Although dual-booting has been my typical setup until now, this questions wasn’t based on dual boot. The Veracrypt encrypted partition of the question would just be a non-boot “data” partition. If it matters, I was thinking of using NTFS on it for easy cross-platform access.

It’s not quite relevant to this thread, but I’m tempted to see if I can get away with using VMs for my Windows needs, thus simplifying the drive setup (dual boot encryption seems like a pain).

So, is it correct to say that as long as encrypted partitions are mounted, wear leveling should take place, thus not affecting SSD lifespan? Does the filesystem used matter?

Also, if an encrypted partition is not mounted, is it holding up wear leveling? Or can the SSD still do wear leveling at a lower level?

And how is write performance affected if a large encrypted partition is or is not mounted?

Being mounted has less effect than being partitioned/ formatted.
The OS/ disc controller will use unformatted/unpartitioned space for levelling,
But if neither of the partitions are mounted, the drive won’t need levelling, as no data would be added/removed, so it’d just sit there quietly waiting to be called into service.

Ok, but that’s not much of a choice if the drive is being used, unless you mean underprovisioning.

What happens to longevity and performance if most/all of the drive is partitioned and formatted, and one or both partitions are mounted?

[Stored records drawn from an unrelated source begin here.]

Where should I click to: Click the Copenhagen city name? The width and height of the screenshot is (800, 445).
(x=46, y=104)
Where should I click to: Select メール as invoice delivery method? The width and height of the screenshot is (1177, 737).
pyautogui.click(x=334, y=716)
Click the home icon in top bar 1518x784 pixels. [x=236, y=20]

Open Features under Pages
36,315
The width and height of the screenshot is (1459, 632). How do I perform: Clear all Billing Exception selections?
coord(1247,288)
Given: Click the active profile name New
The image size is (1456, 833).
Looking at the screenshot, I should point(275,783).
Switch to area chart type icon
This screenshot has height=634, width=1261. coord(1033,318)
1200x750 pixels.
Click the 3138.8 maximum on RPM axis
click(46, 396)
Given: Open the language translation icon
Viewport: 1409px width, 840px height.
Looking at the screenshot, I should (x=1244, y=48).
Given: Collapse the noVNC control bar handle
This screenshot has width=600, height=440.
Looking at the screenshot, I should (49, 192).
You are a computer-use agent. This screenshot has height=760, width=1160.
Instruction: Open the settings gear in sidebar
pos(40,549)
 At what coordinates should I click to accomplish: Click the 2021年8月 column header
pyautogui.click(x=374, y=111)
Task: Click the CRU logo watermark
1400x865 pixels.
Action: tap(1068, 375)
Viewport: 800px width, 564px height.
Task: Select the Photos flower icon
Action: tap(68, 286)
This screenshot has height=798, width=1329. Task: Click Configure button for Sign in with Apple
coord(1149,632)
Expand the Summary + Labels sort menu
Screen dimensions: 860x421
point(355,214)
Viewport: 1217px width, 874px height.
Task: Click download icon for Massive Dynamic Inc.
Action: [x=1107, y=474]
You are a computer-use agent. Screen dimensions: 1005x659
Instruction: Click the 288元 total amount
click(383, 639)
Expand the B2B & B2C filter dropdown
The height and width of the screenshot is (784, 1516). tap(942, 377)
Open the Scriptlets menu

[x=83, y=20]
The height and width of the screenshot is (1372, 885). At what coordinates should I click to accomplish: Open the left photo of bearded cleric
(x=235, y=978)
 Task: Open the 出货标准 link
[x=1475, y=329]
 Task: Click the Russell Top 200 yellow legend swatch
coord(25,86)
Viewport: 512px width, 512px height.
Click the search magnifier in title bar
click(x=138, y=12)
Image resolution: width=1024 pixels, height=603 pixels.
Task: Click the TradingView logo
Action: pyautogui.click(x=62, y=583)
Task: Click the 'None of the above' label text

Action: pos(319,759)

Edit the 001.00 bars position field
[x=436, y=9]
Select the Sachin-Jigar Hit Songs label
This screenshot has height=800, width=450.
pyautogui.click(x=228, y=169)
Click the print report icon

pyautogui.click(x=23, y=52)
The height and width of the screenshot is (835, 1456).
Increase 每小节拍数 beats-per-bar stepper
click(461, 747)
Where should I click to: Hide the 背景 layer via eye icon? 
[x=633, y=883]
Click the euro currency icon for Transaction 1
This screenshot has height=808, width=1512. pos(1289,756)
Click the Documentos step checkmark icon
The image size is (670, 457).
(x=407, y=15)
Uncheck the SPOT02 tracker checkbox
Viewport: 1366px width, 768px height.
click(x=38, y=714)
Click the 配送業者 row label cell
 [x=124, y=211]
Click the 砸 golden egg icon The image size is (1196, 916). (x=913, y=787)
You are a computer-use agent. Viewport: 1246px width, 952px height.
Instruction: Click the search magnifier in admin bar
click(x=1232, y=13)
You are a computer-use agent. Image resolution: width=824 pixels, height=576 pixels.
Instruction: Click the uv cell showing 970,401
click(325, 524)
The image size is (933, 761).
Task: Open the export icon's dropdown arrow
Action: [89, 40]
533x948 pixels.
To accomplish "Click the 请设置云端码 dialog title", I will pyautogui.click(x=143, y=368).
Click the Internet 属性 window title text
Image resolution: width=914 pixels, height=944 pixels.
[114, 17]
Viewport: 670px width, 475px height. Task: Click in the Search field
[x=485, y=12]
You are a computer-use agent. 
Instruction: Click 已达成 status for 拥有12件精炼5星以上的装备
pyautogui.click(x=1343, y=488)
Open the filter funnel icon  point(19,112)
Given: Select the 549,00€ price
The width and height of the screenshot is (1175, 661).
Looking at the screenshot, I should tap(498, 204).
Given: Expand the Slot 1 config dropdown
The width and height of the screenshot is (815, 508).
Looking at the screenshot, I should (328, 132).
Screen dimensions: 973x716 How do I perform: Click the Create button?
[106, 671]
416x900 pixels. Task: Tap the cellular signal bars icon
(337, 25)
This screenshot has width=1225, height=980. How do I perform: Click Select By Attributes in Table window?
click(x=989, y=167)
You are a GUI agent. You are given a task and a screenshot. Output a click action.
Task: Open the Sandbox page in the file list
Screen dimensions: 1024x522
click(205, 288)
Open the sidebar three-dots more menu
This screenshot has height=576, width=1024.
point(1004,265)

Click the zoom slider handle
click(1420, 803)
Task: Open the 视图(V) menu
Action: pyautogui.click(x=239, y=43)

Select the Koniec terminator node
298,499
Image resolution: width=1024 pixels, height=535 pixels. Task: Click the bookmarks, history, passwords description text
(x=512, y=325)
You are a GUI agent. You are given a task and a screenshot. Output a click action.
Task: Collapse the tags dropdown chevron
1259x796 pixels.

If one partitions all the available space, the drive should mostly perform to the rated write cycles, during the warranty period.
To extend the lifetime one may choose to over provision.
There are no guarantees, and all drives die, but the companies offer warranties, working out that most of the products will perform within tolerances, with an acceptable failure rate

So what I’m hearing is not to worry and use the drive as needed/desired.